This tool scans your source code for comments with a specific syntax and generates cross-referenced AsciiDoc documentation based on templates that you define.

The Developer Guide explains how to build and modify the source code, refer to the User Guide to learn how to use this software.
This document, like the User Guide, has been generated using docra itself and can also serve as a demonstration of how this tool can be used.

Compilation

This project uses CMake as its build system. Version 3.0 or newer is required, since at least the following CMake features are expected:

  • ExternalProject_Add (to download googletest)

  • Command mode with tar to download flex (only on Windows)

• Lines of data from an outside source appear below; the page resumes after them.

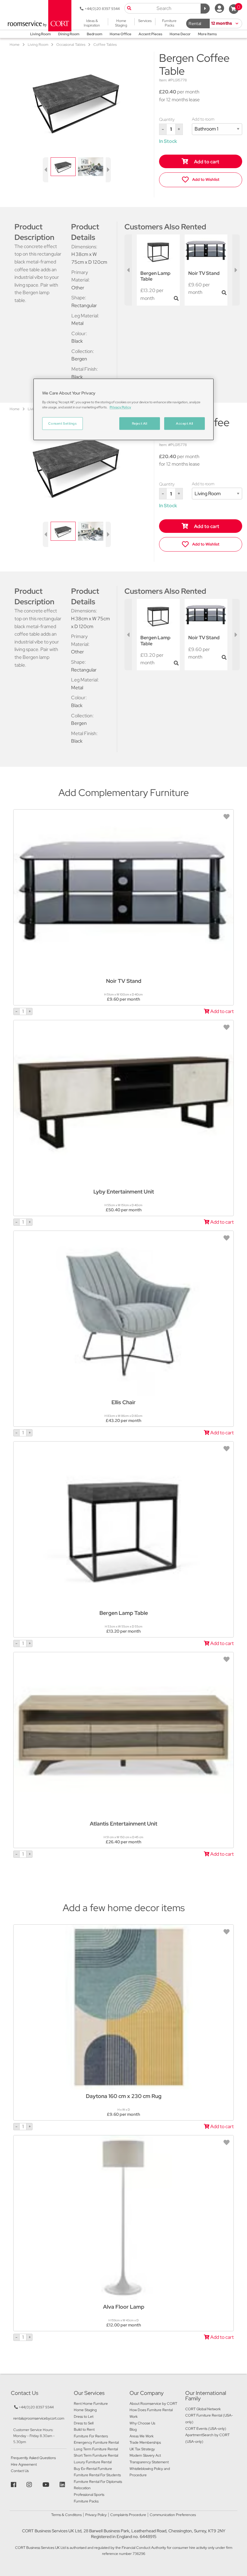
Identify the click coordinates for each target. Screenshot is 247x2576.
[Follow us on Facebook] (14, 2484)
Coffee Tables (105, 44)
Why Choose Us (142, 2423)
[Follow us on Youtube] (46, 2484)
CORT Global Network (203, 2409)
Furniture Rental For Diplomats (98, 2481)
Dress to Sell (83, 2423)
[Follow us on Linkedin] (63, 2484)
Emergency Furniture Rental (96, 2442)
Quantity (167, 119)
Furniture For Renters (91, 2436)
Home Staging (85, 2410)
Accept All (184, 423)
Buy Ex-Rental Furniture (93, 2468)
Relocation (82, 2488)
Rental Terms (195, 24)
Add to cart (206, 162)
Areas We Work (142, 2436)
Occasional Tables (70, 44)
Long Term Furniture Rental (96, 2449)
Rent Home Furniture (91, 2403)
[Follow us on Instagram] (30, 2484)
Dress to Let (83, 2416)
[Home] (38, 15)
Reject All (139, 423)
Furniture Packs (86, 2501)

  • Setting CPACK_RPM_FILE_NAME in CPack

Docra is written in C++11 and a compatible compiler is required, GCC, Clang and Visual Studio are known to work. In particular the compiler must support <filesystem> .

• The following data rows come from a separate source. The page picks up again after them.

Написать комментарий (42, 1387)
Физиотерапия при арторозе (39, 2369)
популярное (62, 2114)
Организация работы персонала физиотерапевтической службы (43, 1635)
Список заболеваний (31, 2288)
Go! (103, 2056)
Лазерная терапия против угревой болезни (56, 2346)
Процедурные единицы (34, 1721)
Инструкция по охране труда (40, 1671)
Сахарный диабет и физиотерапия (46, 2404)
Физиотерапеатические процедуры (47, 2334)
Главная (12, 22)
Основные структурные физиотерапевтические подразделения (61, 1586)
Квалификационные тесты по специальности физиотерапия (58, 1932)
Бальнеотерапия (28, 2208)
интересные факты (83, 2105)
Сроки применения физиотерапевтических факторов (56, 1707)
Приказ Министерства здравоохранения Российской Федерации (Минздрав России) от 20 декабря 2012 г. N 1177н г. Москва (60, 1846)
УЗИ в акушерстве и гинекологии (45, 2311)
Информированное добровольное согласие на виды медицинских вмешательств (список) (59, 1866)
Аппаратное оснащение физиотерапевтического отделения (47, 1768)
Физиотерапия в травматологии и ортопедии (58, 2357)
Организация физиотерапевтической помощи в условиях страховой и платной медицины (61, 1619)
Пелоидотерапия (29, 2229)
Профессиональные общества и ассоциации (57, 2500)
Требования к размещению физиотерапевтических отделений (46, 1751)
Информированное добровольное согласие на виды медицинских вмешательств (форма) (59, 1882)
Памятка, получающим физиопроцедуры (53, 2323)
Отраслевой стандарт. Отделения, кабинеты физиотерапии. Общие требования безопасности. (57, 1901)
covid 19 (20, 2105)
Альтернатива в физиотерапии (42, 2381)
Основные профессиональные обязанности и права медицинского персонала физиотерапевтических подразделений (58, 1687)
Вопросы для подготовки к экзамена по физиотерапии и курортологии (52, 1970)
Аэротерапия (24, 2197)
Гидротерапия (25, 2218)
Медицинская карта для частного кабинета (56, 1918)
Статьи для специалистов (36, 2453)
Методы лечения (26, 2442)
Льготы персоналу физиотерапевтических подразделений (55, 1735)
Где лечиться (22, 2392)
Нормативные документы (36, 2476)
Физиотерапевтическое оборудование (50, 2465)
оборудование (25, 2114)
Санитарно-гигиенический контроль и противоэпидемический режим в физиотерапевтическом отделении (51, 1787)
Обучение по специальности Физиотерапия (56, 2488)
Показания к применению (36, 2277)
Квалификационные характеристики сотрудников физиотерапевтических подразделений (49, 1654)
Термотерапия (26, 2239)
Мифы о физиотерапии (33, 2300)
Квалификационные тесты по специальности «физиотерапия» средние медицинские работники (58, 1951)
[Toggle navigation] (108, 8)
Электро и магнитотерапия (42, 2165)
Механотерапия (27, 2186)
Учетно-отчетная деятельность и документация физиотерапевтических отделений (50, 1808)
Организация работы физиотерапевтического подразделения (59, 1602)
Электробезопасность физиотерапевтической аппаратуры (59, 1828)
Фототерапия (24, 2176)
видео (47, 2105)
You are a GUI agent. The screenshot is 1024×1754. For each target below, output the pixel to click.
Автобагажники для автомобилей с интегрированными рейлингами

The flex lexer generator is required for compiling, when building on Windows a prebuilt version will be downloaded automatically.

If asciidoctor is installed, docra will use it to render its own documentation as HTML and man pages. The older asciidoc can also be used as a fallback, but currently only to generate the man pages.

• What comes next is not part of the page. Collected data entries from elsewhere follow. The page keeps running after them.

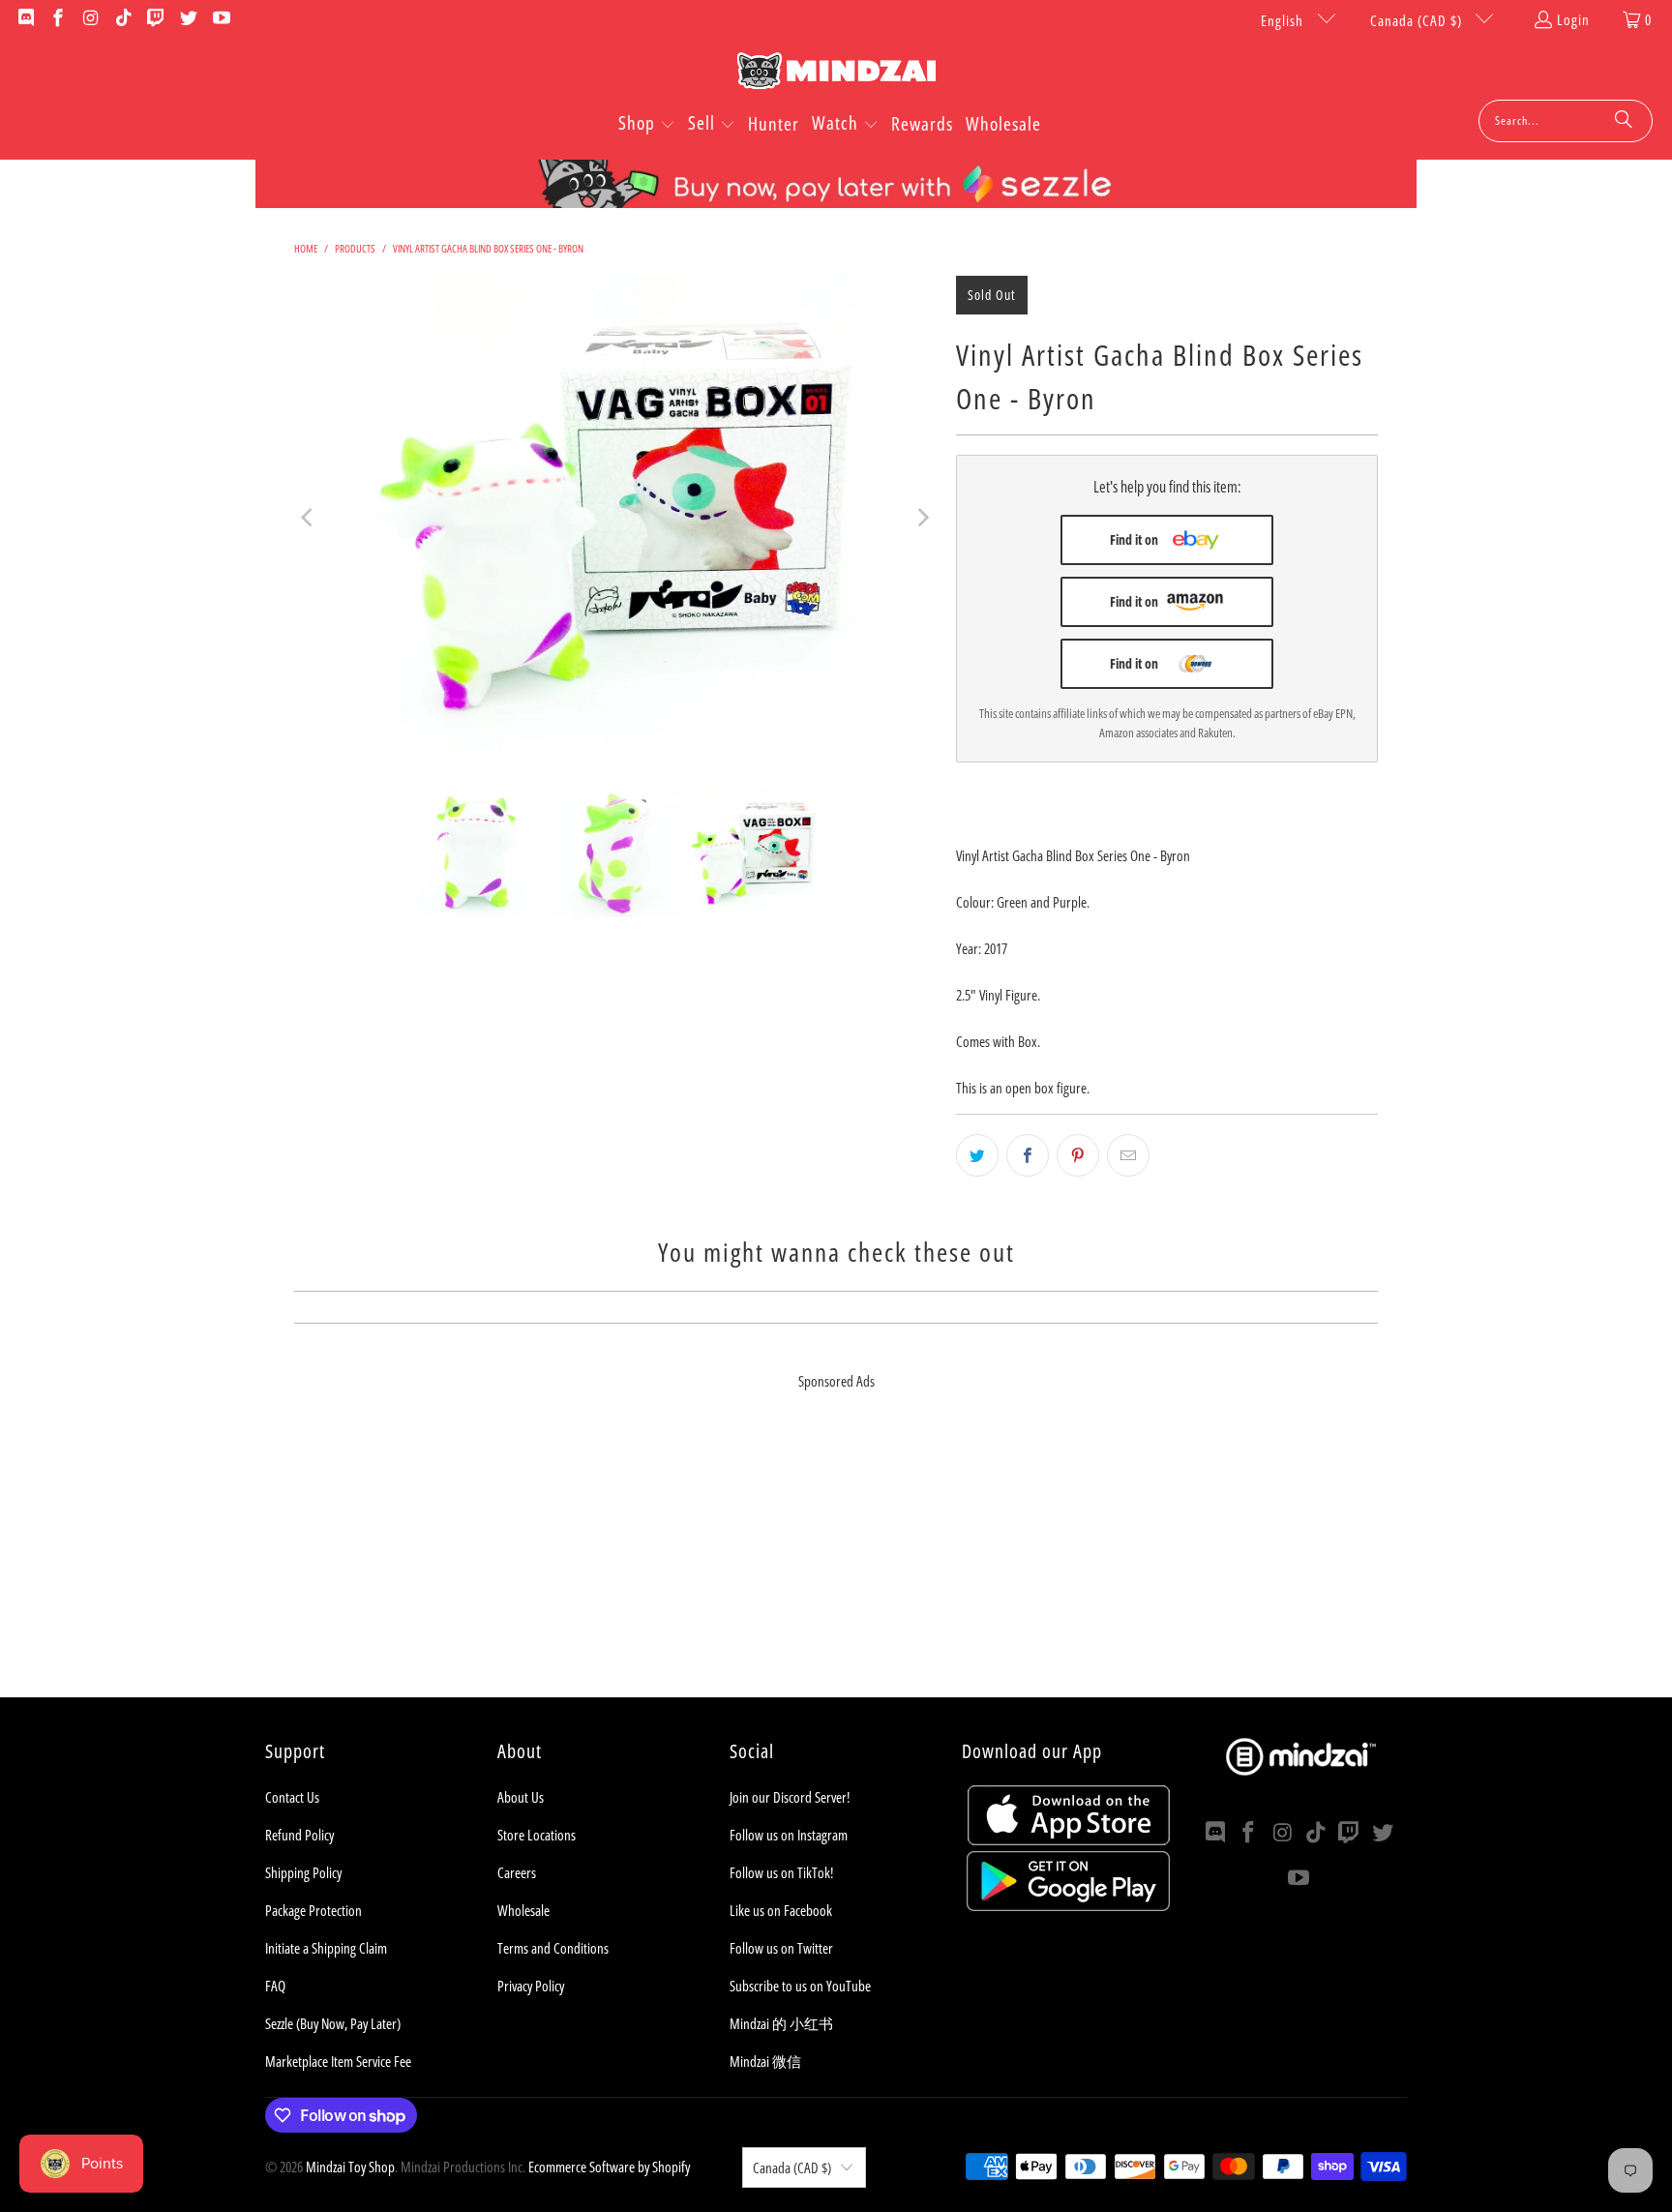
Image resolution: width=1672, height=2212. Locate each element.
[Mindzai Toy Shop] (836, 74)
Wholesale (523, 1910)
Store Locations (536, 1834)
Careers (516, 1872)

If pygmentize is installed, the docra source code will be rendered as HTML and the generated HTML cross-reference will link to these local files and not to the public repository (in order to do this, you have to compile the project once, and then re-run cmake in the build directory so that it can find and run the docra executable you just compiled on its own source code).

Once you have all the prerequisites, you can launch the build system.

Linux

  • Create a build directory

    mkdir -p build/dir && cd "$_"
  • Configure the build system in it

    cmake /path/to/source/docra
  • Build!

    make

Windows

Visual Studio, as of version 15.5, is capable of opening and configuring CMake projects directly, just open the source code folder using File  Open  Folder then do CMake  Build All once configured.

Targets

The build system provides the following targets:

docs_adoc

Run docra on its own source code to render documentation templates into AsciiDoc files.

docs_html

Generate HTML documentation from the generated AsciiDoc source.

docs_man

Generate man pages from the generated AsciiDoc source.

lex_adoc

Build lexer library for AsciiDoc input.

lex_hash

Build lexer library for #-commented languages.

lex_clike

Build lexer library for C-like languages.

lex_ini

Build lexer library for INI-like input.

lex_verilog

Build lexer library for Verilog input.

lex_vhdl

Build lexer library for VHDL input.

lex_xml

Build lexer library for XML.

lex_yacc

Build lexer library for YACC-like grammars.

docra

Build the main executable.

install

Default CMake installation target.

uninstall

Remove files copied by the install target.

Language

The software is written in C++. Since this tool depends on asciidoctor, an initial idea was to write it in in Ruby, however I never wrote anything in Ruby before and decided to stick with a known language instead. This also means that the docra executable runs standalone with no runtime dependencies (although you will need asciidoctor anyway to turn its output into anything usable). Being just plain C++ also means the main tool can already be compiled to JS (via emscripten) allowing it, in the future, to be distributed and run as an extension inside of editors like Code and Atom.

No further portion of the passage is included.